Monthly Archives: February 2006

Dean’s Week

It’s crunch time.  Turned in a Math take-home piece yesterday, took a wicked hard Physics test today…  Have Engl2 and Econ papers “due” on Thursday – Engl2: Ms. Fulton says that if we’re substantially well along in our papers, she’ll give us till Monday / Econ: Mr.
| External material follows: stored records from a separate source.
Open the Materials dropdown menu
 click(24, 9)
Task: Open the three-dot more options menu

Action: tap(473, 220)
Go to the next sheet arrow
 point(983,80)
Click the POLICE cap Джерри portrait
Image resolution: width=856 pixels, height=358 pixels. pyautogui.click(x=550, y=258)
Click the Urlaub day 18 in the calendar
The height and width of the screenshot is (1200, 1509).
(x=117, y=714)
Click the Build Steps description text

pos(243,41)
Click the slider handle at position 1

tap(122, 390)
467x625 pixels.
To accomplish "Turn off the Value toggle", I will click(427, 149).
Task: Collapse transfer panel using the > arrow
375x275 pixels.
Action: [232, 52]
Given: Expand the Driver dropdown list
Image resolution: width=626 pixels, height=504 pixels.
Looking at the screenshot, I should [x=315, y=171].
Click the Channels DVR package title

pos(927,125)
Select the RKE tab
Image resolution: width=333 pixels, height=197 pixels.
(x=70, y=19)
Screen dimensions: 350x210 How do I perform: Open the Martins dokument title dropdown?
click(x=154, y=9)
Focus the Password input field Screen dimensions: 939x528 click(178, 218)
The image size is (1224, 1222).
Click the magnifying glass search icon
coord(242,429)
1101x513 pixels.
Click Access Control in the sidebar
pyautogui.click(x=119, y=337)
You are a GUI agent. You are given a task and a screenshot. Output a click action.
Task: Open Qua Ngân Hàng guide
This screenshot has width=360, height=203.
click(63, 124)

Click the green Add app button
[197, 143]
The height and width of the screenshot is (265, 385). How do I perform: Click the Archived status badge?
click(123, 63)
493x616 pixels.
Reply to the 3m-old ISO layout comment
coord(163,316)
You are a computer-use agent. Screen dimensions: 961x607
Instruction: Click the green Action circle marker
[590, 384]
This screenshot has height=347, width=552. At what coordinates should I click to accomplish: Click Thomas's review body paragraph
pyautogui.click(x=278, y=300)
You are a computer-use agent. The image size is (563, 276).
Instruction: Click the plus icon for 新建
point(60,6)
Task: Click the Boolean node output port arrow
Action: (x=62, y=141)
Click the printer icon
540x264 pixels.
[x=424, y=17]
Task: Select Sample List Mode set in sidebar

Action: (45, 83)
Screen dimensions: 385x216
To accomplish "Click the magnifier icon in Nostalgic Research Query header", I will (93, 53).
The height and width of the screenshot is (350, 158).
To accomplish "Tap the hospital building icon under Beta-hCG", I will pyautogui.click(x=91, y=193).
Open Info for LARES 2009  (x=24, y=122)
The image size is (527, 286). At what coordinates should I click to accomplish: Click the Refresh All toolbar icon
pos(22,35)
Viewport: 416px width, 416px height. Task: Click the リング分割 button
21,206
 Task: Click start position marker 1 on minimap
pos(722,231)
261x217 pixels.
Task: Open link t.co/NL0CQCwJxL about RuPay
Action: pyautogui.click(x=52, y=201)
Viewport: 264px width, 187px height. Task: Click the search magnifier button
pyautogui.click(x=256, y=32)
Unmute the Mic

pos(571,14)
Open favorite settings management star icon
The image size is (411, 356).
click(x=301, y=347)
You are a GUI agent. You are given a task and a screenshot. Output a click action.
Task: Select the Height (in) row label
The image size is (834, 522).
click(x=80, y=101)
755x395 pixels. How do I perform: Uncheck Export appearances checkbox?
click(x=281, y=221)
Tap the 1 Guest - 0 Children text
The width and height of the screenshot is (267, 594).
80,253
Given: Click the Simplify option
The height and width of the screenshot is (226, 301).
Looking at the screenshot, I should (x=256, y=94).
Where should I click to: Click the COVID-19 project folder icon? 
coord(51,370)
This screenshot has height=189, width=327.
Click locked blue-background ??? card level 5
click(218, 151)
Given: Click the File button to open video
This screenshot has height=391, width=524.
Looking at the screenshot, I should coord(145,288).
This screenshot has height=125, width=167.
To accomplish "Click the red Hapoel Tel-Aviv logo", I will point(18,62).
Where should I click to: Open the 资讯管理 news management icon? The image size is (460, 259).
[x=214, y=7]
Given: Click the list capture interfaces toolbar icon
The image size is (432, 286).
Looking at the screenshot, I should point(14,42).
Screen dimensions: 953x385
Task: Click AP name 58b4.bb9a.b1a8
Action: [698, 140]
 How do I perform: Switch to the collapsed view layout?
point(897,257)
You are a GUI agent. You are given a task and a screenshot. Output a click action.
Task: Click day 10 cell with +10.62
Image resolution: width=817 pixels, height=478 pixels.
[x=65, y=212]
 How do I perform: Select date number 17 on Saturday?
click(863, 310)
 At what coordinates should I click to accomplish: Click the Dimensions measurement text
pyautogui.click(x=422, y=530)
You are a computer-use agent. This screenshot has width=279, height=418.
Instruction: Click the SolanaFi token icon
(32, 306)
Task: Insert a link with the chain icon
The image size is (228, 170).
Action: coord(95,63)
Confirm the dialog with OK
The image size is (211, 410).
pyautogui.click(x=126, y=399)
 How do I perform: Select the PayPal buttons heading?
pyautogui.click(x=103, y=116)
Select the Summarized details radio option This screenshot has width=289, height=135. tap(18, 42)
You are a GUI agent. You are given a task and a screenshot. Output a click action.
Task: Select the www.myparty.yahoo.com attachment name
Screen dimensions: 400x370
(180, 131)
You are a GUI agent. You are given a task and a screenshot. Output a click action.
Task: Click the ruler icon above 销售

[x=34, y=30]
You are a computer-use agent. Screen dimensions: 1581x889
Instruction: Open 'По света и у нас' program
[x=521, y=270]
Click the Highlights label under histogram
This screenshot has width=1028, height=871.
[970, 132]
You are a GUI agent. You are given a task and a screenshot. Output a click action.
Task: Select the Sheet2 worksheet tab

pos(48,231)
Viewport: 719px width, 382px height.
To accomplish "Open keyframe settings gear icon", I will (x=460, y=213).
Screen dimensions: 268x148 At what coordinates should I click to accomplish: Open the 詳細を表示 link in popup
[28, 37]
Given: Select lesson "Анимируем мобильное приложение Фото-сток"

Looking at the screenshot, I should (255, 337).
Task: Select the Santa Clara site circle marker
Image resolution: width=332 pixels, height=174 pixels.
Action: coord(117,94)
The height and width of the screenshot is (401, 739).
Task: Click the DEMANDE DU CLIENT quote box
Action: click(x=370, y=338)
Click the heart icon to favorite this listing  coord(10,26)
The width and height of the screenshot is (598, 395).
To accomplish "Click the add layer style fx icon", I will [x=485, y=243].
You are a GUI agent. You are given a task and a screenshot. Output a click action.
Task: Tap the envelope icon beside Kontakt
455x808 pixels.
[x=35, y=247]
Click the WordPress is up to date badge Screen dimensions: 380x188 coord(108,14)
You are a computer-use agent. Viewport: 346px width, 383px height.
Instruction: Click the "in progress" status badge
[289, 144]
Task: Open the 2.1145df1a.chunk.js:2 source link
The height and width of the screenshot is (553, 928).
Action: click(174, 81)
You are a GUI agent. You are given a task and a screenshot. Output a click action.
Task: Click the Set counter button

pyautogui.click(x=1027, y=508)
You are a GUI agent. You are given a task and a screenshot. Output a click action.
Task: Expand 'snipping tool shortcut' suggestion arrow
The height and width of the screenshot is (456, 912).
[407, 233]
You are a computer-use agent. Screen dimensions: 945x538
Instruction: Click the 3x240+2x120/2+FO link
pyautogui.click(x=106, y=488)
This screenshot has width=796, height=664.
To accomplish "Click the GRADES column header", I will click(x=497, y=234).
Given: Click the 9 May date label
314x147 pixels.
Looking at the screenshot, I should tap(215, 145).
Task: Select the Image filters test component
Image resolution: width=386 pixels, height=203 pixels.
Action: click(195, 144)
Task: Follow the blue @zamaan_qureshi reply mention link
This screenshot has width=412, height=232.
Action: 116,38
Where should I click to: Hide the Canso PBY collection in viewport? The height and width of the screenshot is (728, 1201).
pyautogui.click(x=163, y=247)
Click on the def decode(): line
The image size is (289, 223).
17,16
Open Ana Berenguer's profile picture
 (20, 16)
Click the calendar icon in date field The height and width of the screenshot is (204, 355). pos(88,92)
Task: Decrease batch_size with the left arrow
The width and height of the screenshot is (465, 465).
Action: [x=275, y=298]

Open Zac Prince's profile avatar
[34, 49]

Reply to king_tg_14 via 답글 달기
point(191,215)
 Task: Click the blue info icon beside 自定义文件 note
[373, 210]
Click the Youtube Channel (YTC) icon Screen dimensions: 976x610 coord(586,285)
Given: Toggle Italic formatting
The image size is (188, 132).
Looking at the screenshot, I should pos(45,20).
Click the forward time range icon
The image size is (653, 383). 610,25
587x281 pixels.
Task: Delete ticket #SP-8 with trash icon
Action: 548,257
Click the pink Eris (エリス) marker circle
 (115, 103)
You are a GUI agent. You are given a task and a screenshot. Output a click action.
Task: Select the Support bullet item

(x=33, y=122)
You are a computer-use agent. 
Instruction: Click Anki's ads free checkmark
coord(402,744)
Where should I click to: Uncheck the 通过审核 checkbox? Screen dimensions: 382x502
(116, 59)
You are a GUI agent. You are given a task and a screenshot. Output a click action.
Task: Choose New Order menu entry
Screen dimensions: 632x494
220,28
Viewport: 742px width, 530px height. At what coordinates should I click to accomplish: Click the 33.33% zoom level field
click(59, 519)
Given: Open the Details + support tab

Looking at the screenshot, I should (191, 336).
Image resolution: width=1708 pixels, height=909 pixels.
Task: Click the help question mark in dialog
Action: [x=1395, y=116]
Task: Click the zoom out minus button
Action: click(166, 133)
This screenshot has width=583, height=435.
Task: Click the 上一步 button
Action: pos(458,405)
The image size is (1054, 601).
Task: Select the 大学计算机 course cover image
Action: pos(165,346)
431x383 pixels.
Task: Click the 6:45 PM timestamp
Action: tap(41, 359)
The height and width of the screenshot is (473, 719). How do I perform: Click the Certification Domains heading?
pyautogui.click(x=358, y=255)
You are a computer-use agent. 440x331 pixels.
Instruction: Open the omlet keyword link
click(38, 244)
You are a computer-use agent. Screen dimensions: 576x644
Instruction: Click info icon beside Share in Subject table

Perry will deduct .25 point per day in order to encourage us to take till Monday (instead of 1 points, then 2 points etc.).  I also then have Engl1 paper or in-class (depending on which I choose) on Monday.  Basically, get Engl2 out of the way, finish Econ ASAP and …. do the in-class for Eng1 on Monday (it takes the least time I guess).  It’s not a good/easy week.  We’ll have our last ACF meeting this term though, informal, worship set on… Saturday I’m thinking.


Things have been a little rough on the faith side. My own walk is ok, except that this week I’ve missed devos cuz I’ve slept past my alarm everyday so far.  I’m hoping to make it up; I get really annoyed when I wake up and it’s like… 20 minutes after I groggily shut the alarm off.  Things with church and ACF are… also iffy.  It’s hard to tell, hard to know what to do still, but I guess it’s good that I’m not as worried.  For ACF, the term is just about over so this last meeting is all I’ve got to worry about.  Church… well, I dunno *shrug*.  We’ll see.  But I was happy with worship set on Sunday.  I really really like that Phil Wickham song.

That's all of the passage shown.